That is the verdict of a study which has uncovered evidence 40% of the UK’s homeowners were committing over a third of their salaries on purchasing their properties.
This is despite the fact it flouts the golden ‘28% rule’ which advocates people should not commit more than this proportion of their gross monthly income on rent or mortgage.
Home improvements
It’s not only paying to own a home which is overstretching UK homeowners. Investments in home improvement projects were also exposing them to debt as they borrowed money to pay for renovations to their home.
Indeed, the research by agency Cogent and Ragdoll Research, found people were paying cash for 55% of the cost of modifications and improvements on their properties but funding the rest with cards, bank loans and financial schemes.
Why people move
The ‘Moving Minds’ study looked into the reasons why people move, and analysed the behavioural psychology behind the decisions they made.
It uncovered the various UK home mover categories or ‘tribes’ which people fell into and also delved into the psychology behind the mindsets which influenced their purchase.
Psychologist Professor Richard Crisp of Durham University, who contributed to the report, said he was not surprised by the large financial commitment people were making towards their homes.

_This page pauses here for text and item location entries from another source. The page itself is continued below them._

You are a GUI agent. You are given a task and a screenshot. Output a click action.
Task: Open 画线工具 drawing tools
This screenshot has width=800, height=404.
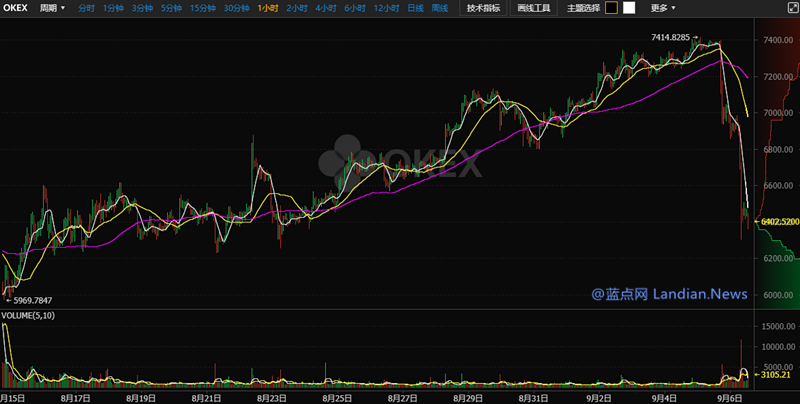[x=534, y=8]
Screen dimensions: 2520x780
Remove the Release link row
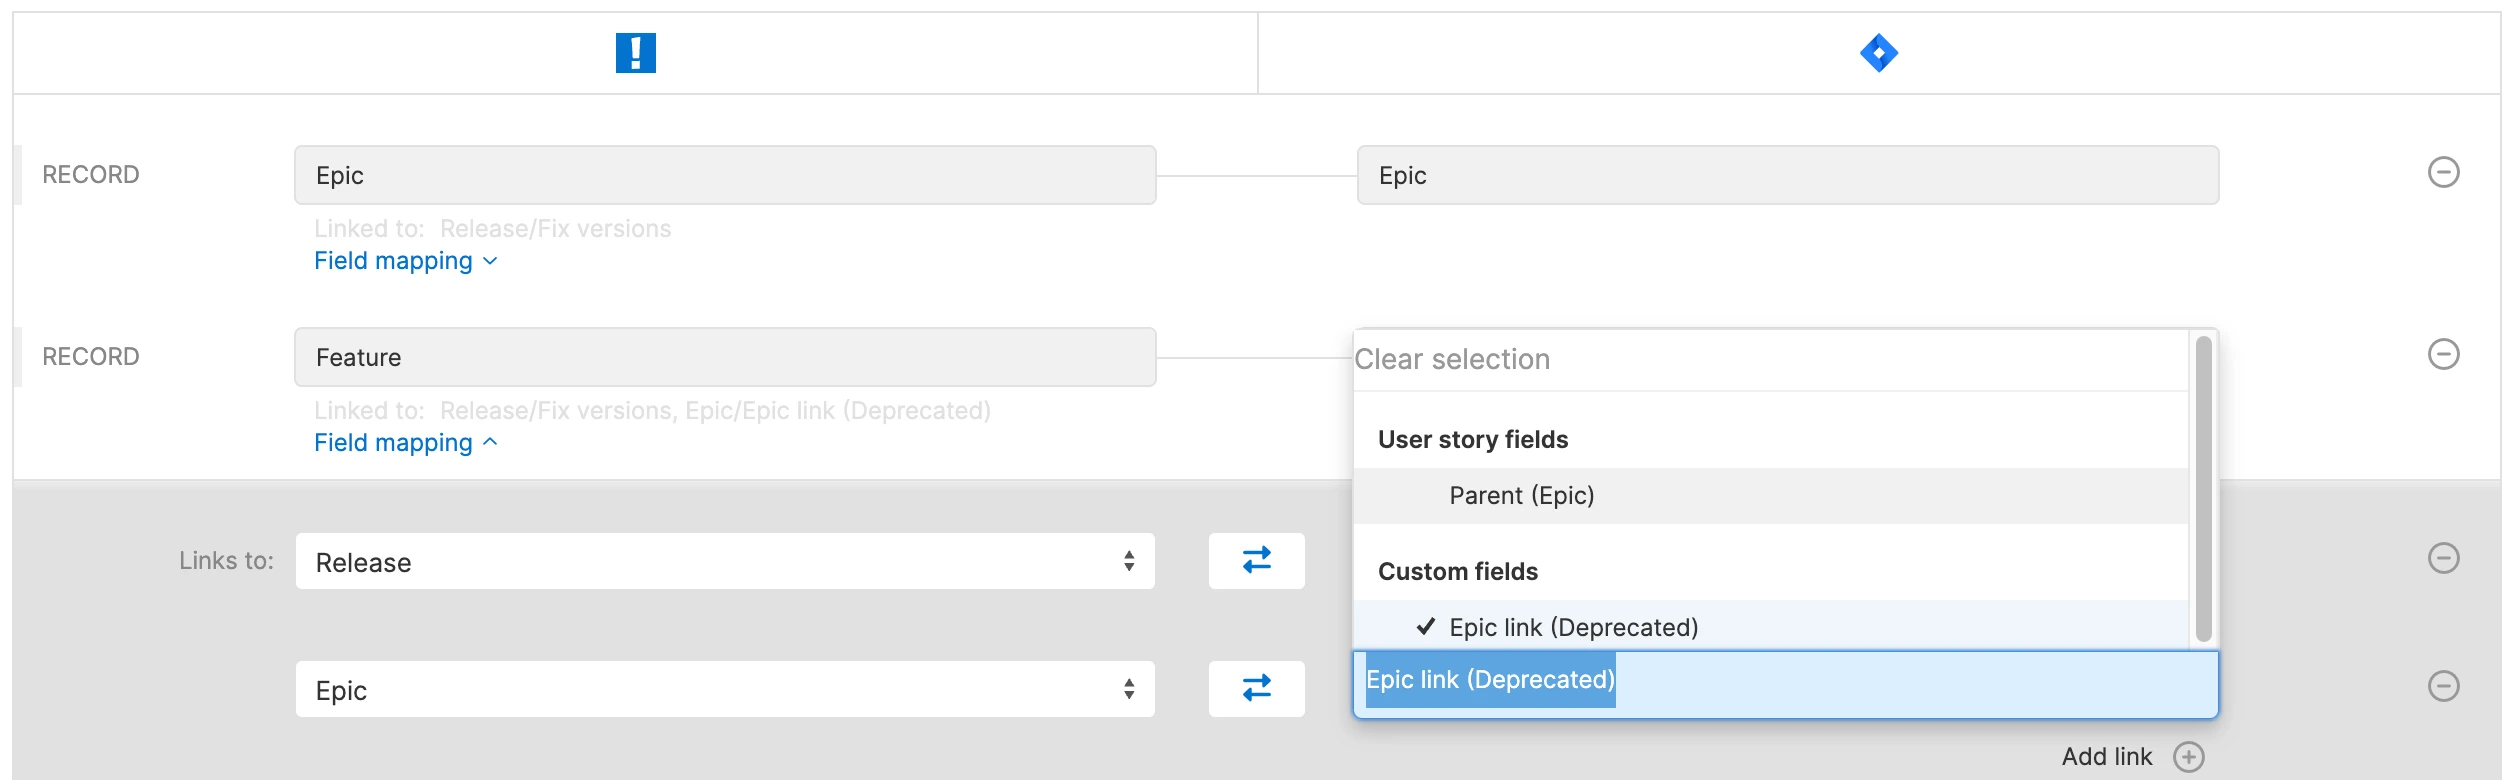coord(2443,558)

“When it comes to our sense of identity, our homes are absolutely key,” he said. “They satisfy deeply centred drives toward safety and security, they are culmination of life goals and aspirations, they are the stylistic expression of who we are, and they provide the psychological scaffolding that enables the relationship to grow.
“With such immense psychological value, people’s willingness to invest in them is quite understandable.”